Recorded data
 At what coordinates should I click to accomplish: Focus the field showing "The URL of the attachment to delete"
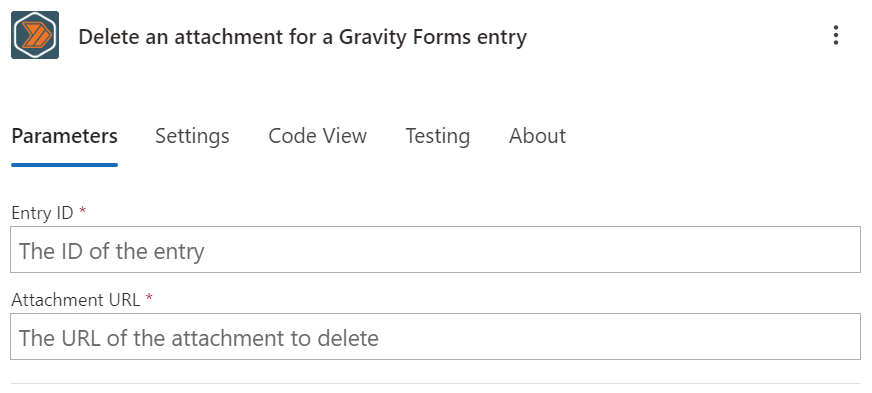pyautogui.click(x=435, y=336)
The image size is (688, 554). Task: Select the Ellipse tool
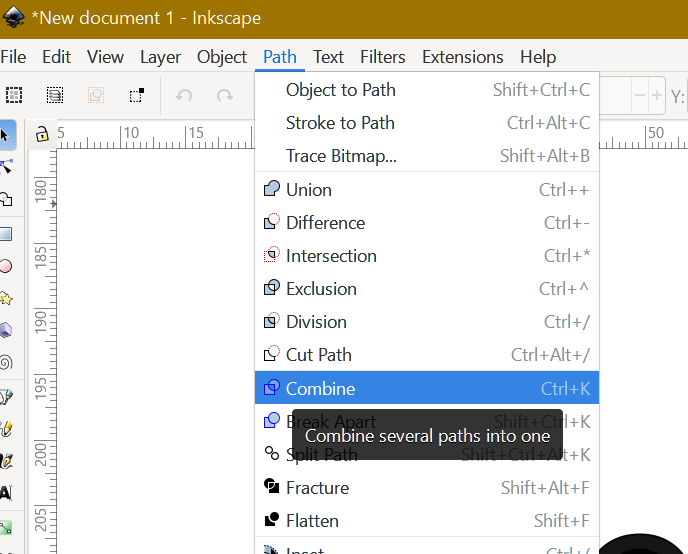pos(5,266)

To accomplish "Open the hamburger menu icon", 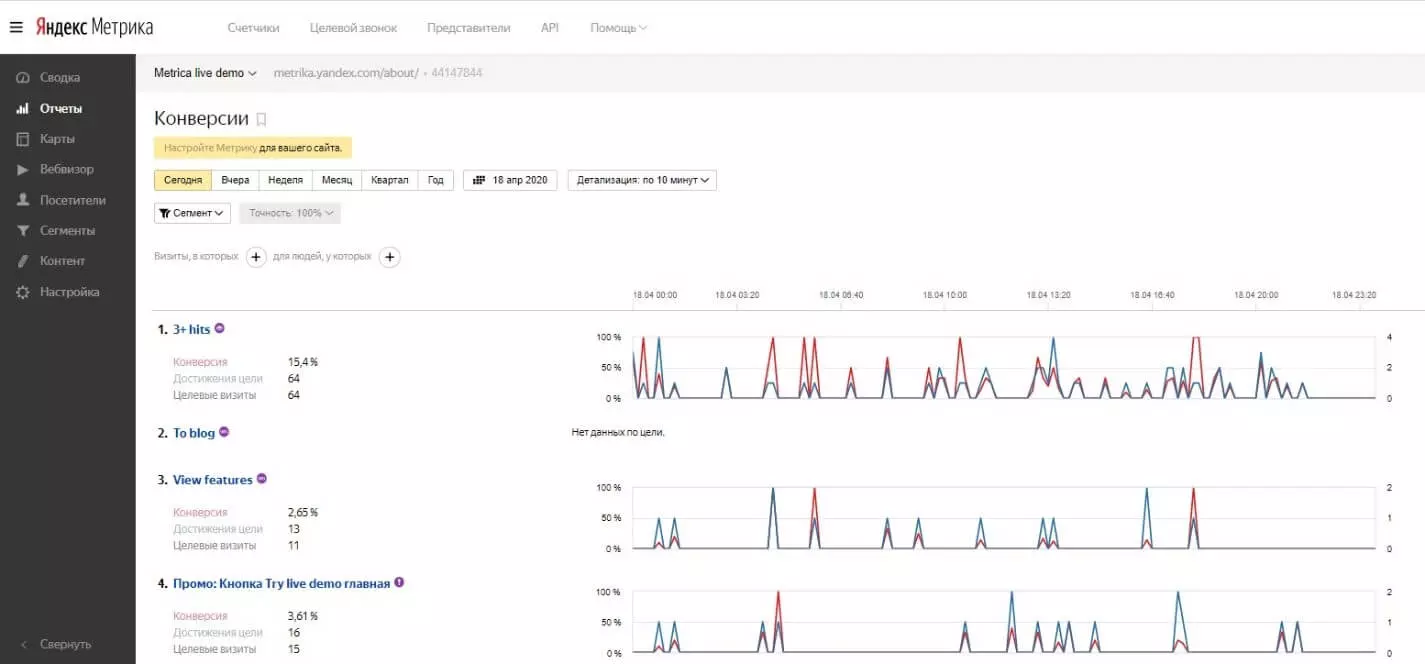I will [16, 27].
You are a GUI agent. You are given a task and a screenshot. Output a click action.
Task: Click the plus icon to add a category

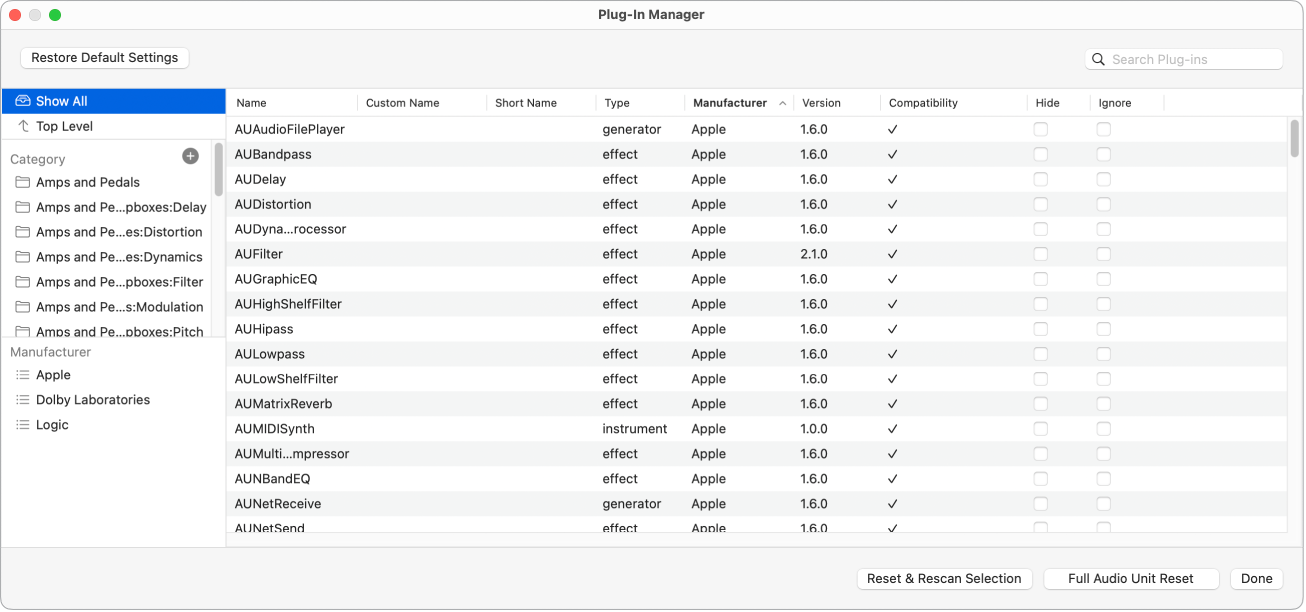tap(190, 157)
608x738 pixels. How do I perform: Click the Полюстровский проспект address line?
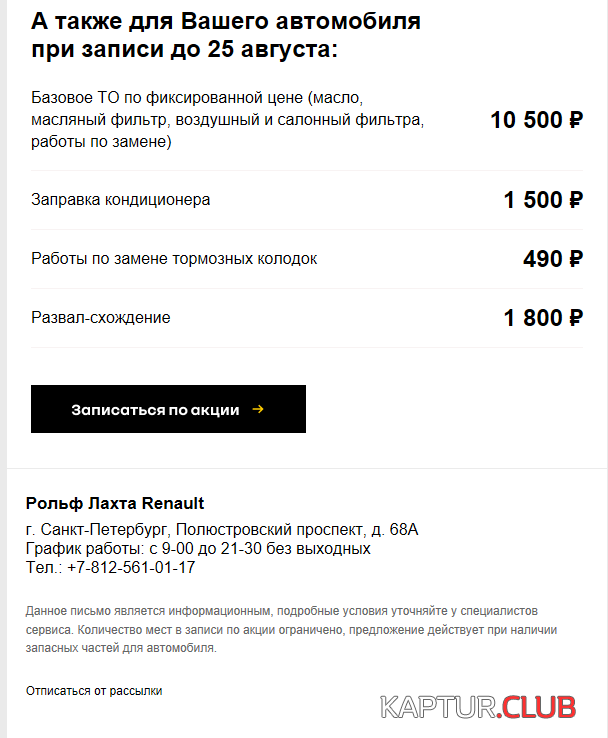(x=222, y=529)
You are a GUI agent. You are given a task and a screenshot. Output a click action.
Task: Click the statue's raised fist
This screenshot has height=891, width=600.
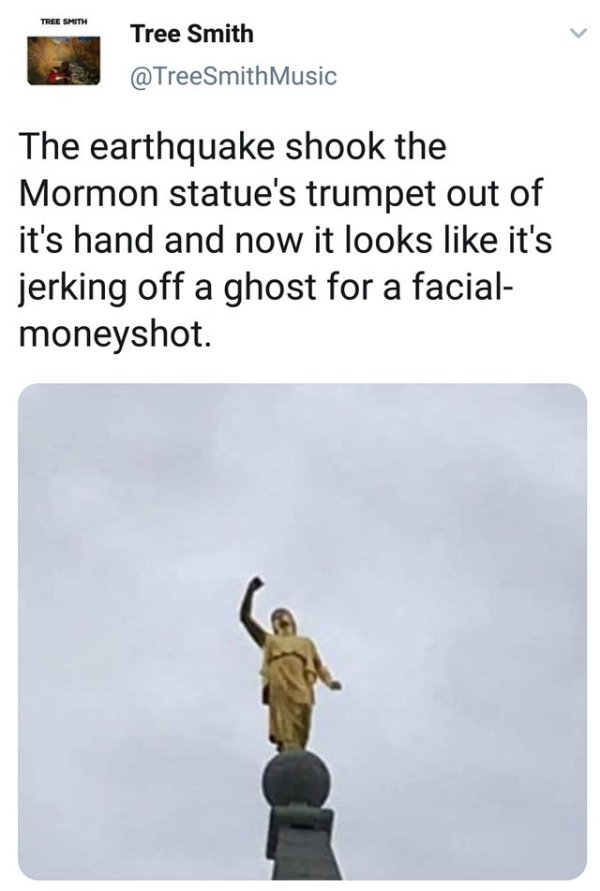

Exercise brief
Look above for the line containing "608x738 pixels. How", then retype it and each line after it to the end of the records, exactly and without pictures.

Reply to the task
608x738 pixels. How do I perform: Click the Полюстровский проспект address line?
(x=222, y=529)
You are a GUI agent. You are given a task and a screenshot. Output a click action.
Task: Click the statue's raised fist
This screenshot has height=891, width=600.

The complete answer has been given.